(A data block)
━━━━
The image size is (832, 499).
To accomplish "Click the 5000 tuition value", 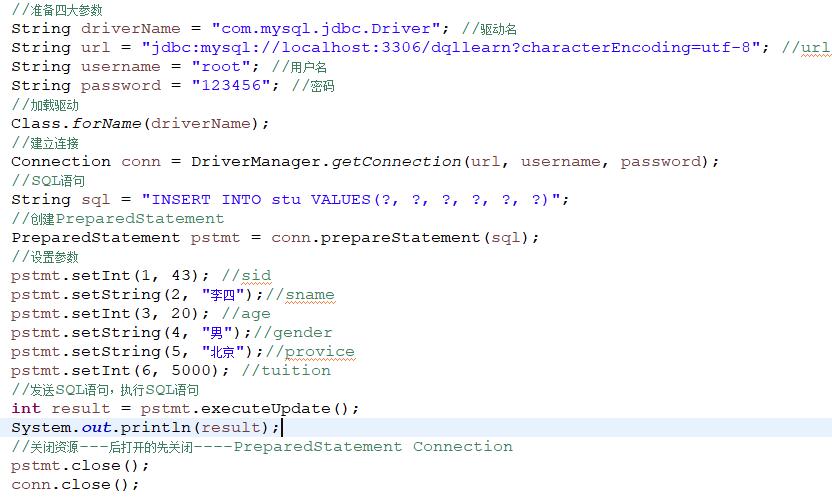I will [200, 370].
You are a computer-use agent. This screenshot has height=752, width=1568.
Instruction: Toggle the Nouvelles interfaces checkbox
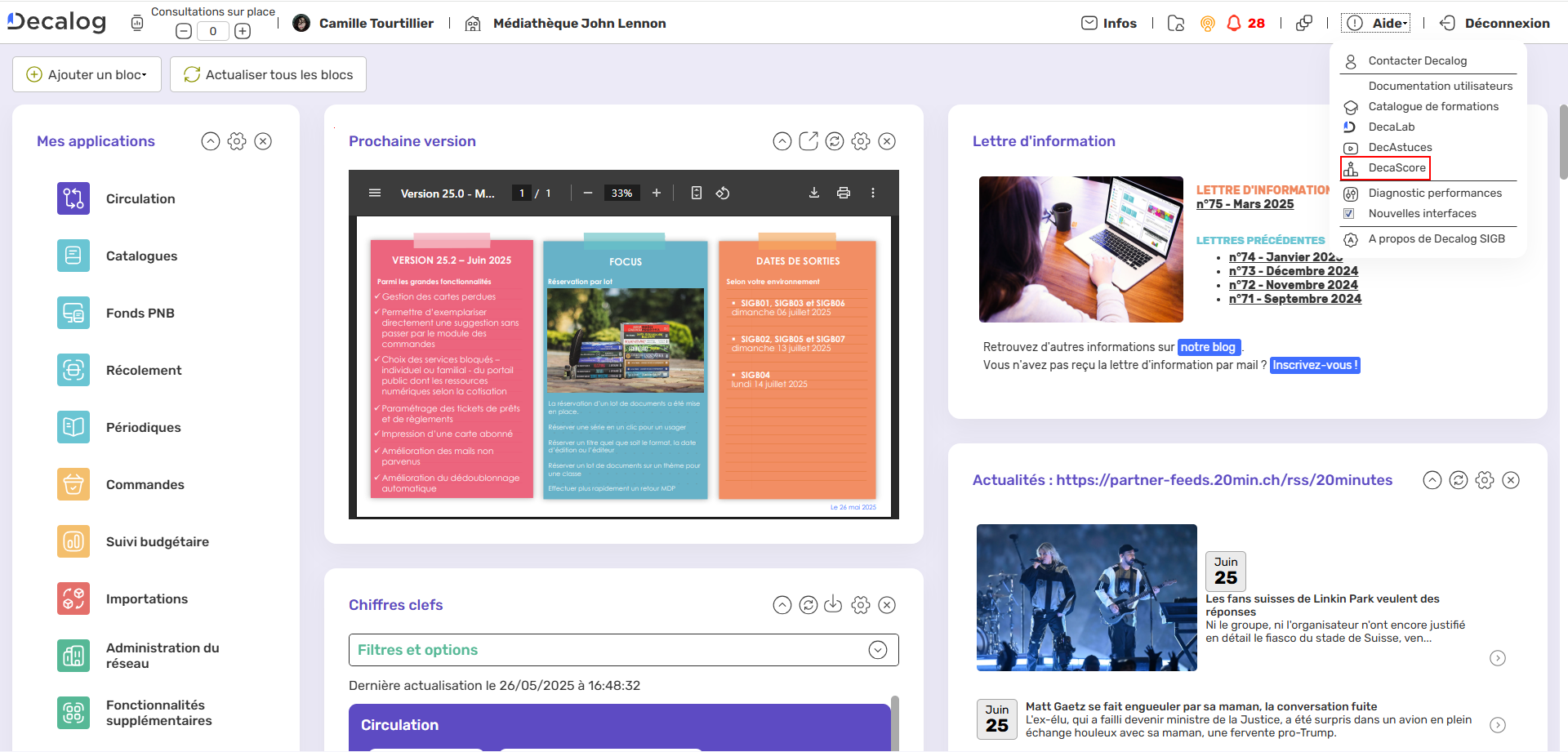tap(1350, 214)
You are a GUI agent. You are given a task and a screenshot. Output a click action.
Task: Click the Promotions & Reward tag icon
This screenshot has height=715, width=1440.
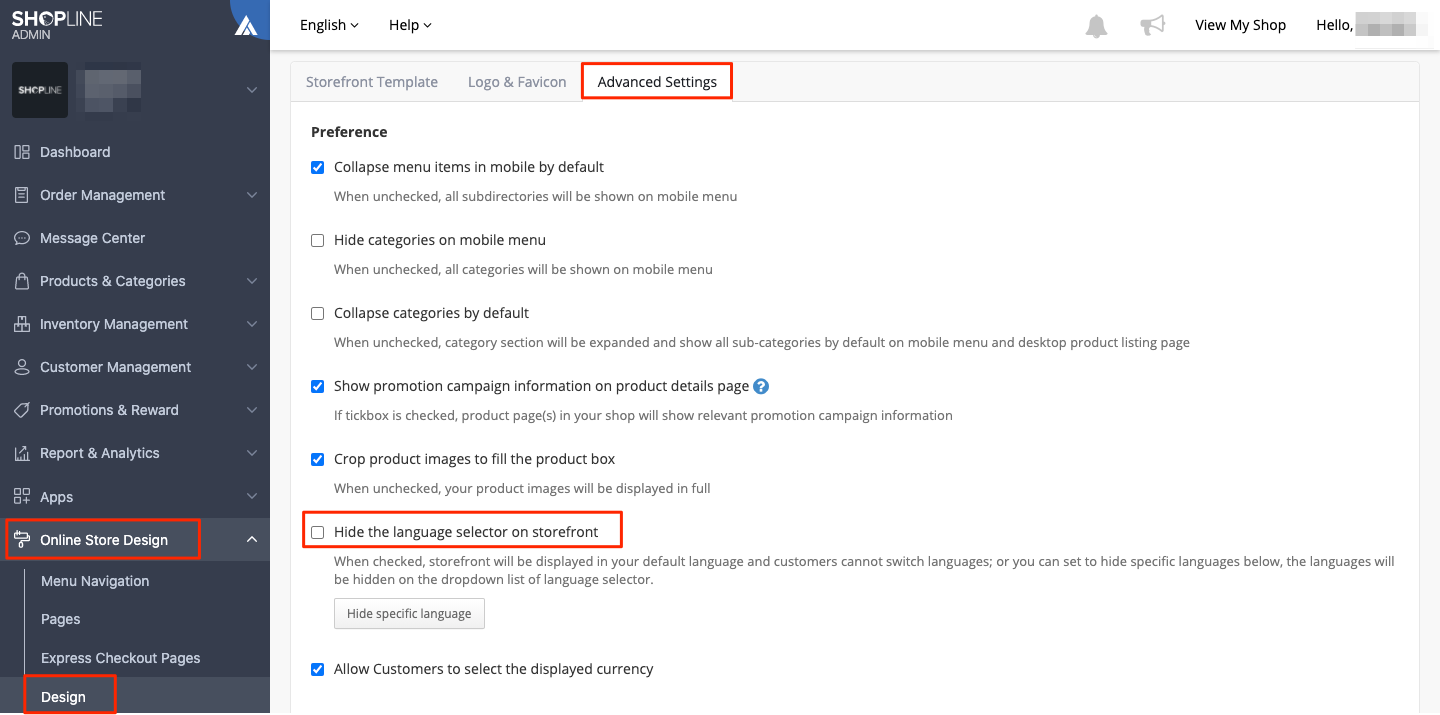22,410
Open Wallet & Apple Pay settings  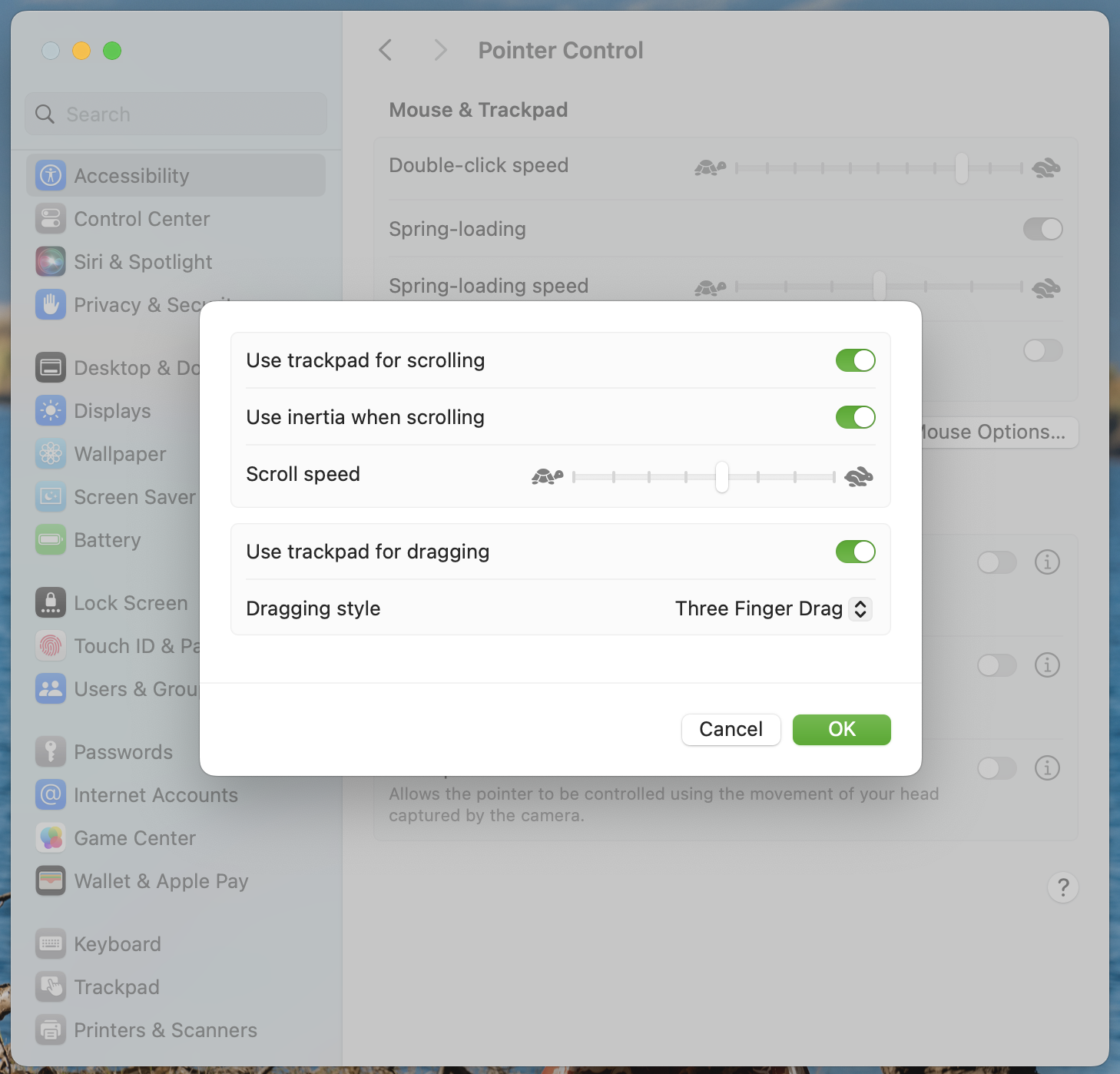coord(161,881)
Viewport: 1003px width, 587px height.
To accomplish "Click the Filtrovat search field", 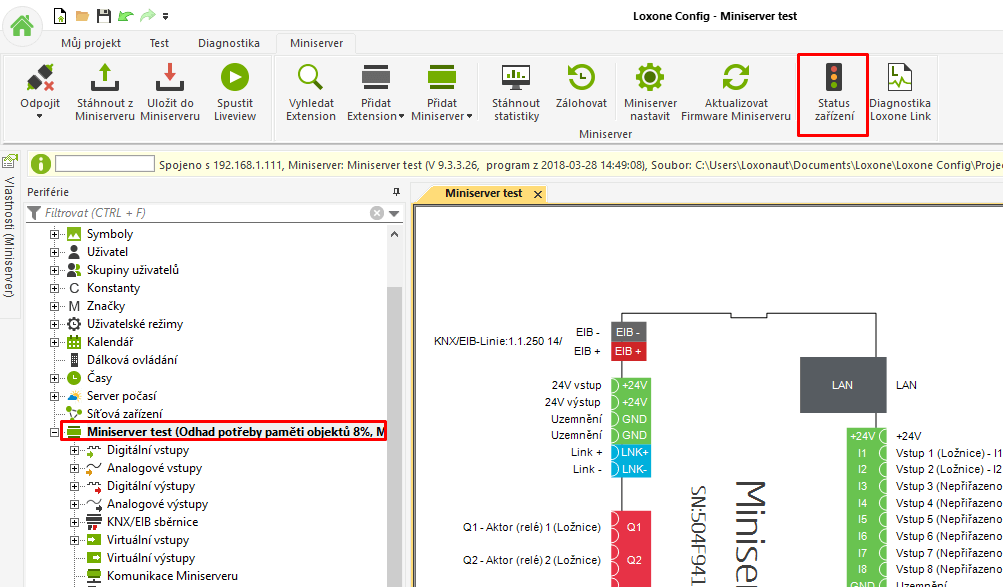I will click(200, 213).
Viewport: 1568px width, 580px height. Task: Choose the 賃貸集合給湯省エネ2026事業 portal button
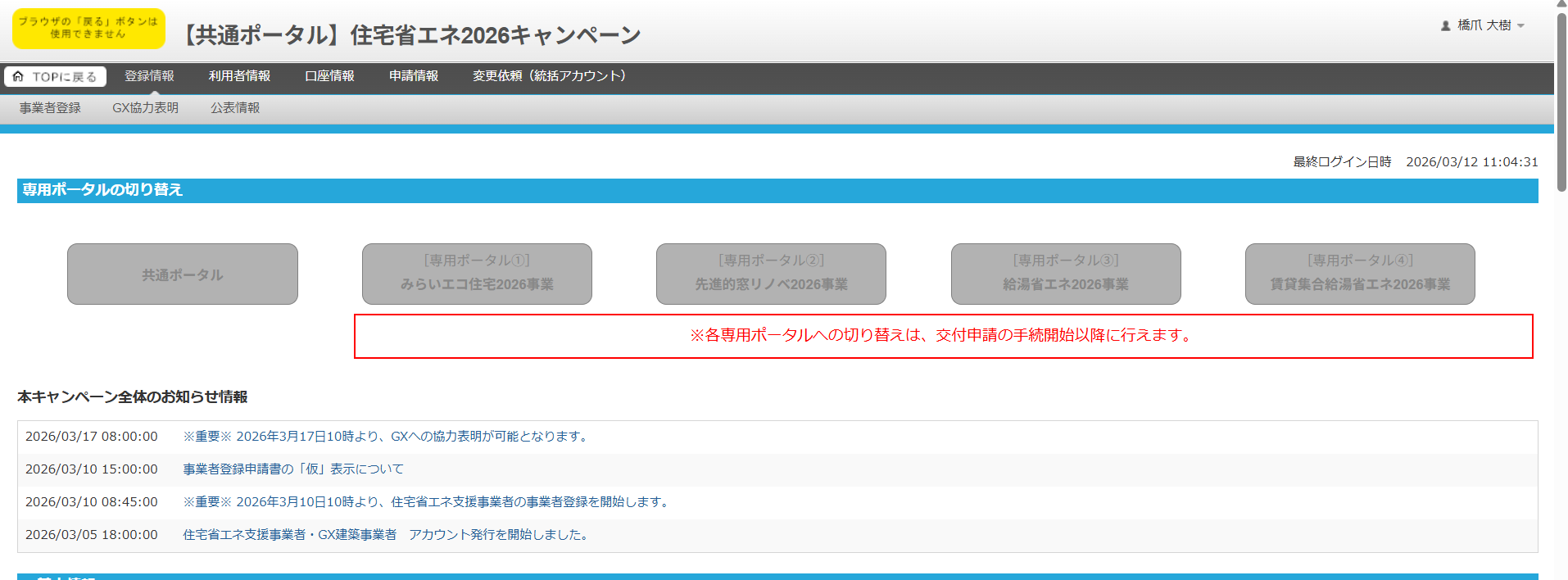point(1360,274)
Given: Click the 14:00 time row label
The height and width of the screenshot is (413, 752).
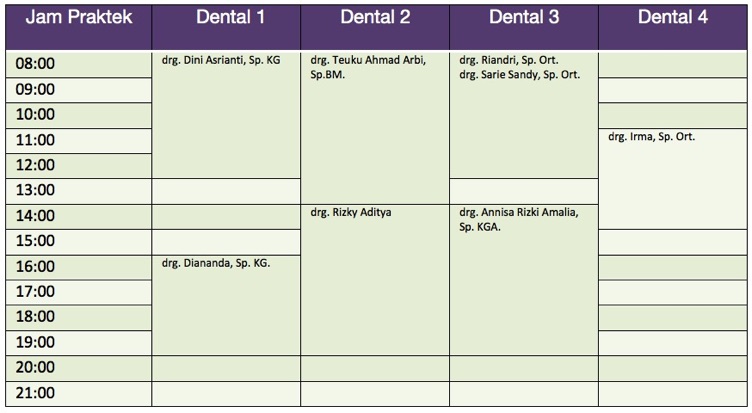Looking at the screenshot, I should pos(36,216).
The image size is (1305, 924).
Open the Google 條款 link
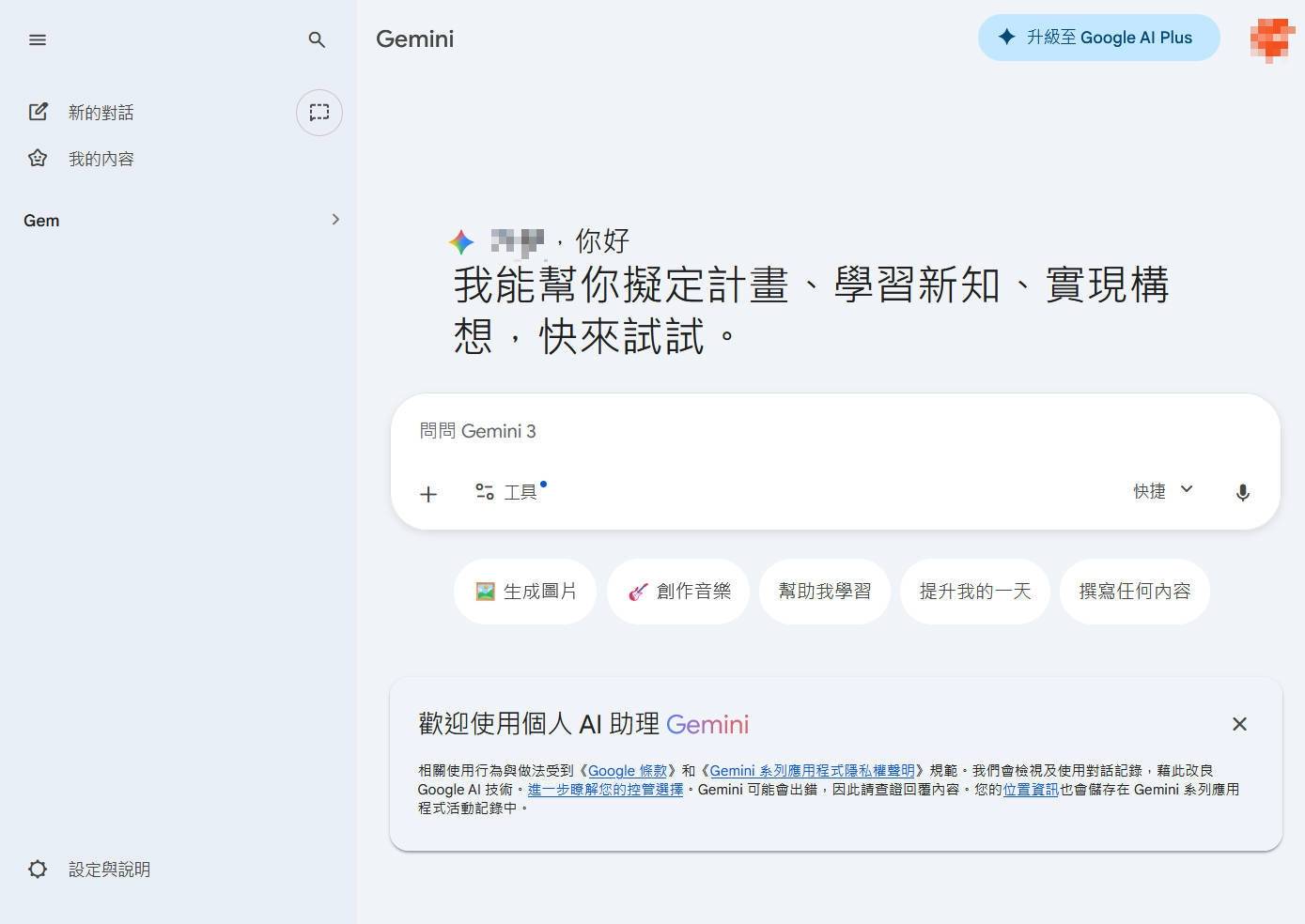[627, 771]
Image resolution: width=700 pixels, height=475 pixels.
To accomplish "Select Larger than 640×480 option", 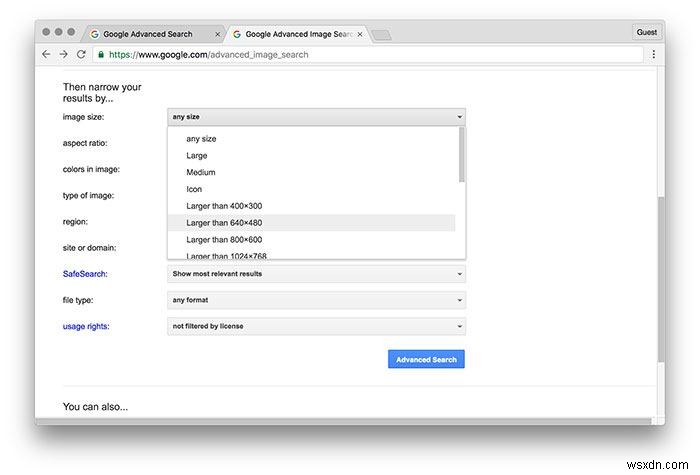I will [x=224, y=222].
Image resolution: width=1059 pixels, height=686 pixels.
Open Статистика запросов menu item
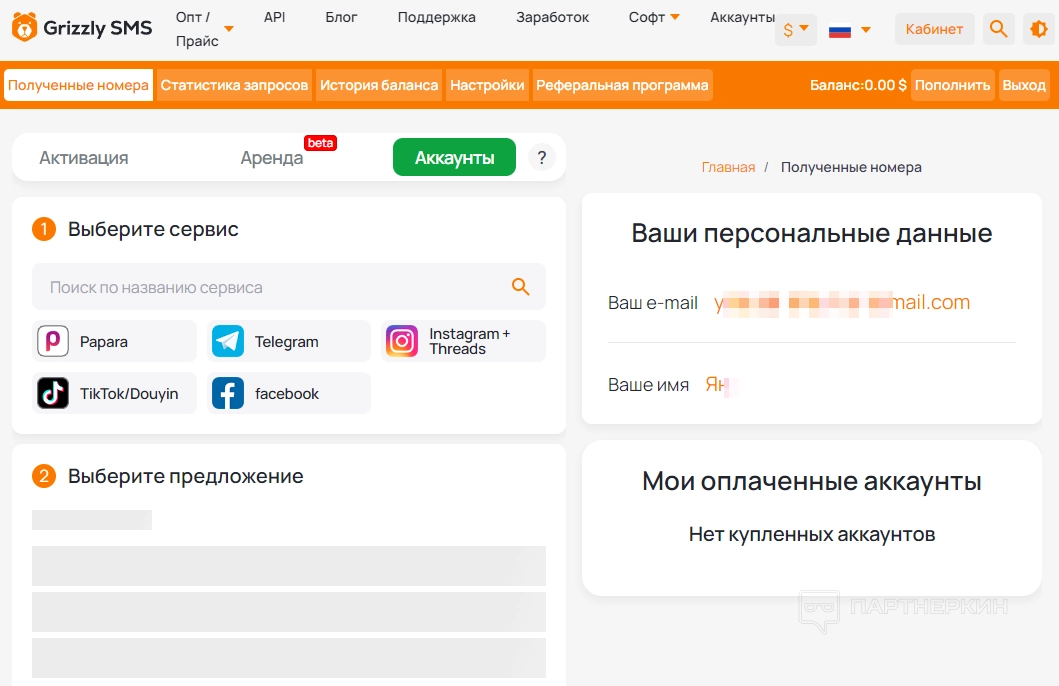pyautogui.click(x=234, y=85)
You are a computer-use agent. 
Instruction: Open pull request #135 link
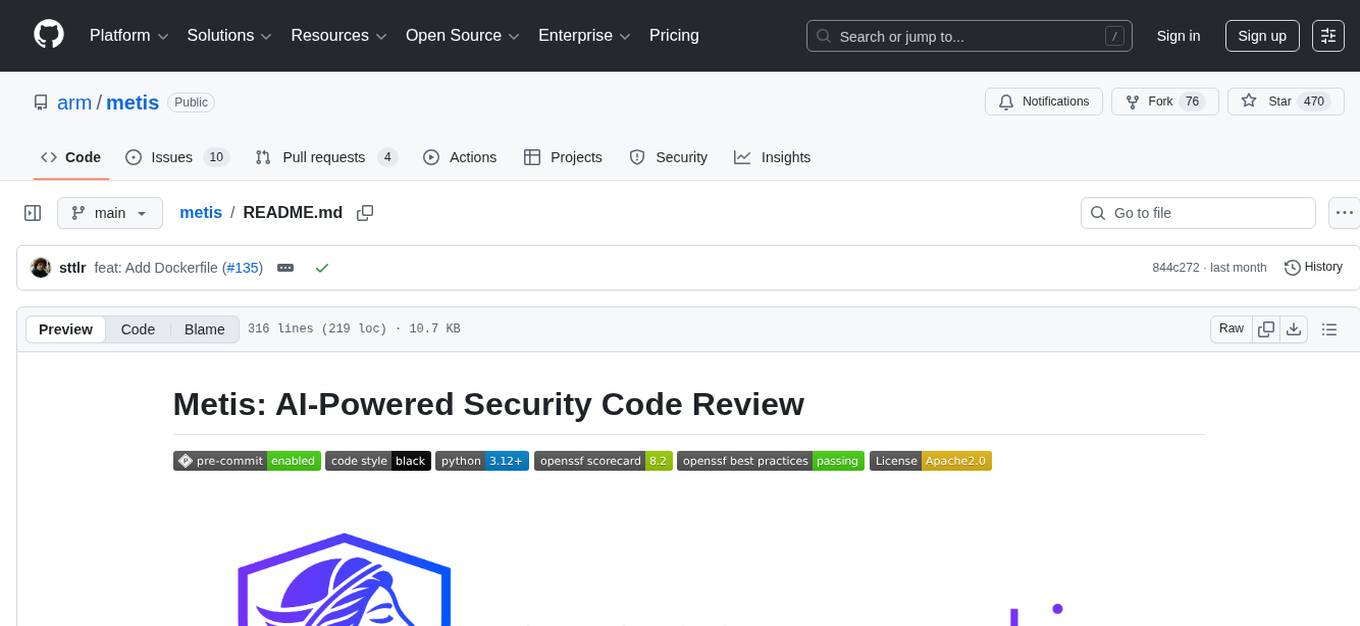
━━━━
> Problem description
Copy word for word the stretch from the line containing "Image resolution: width=1059" through the end of the items, leaving out the pictures.

> Correct response
Image resolution: width=1059 pixels, height=686 pixels.
Open Статистика запросов menu item
pyautogui.click(x=234, y=85)
You are a computer-use agent. 
Instruction: Open pull request #135 link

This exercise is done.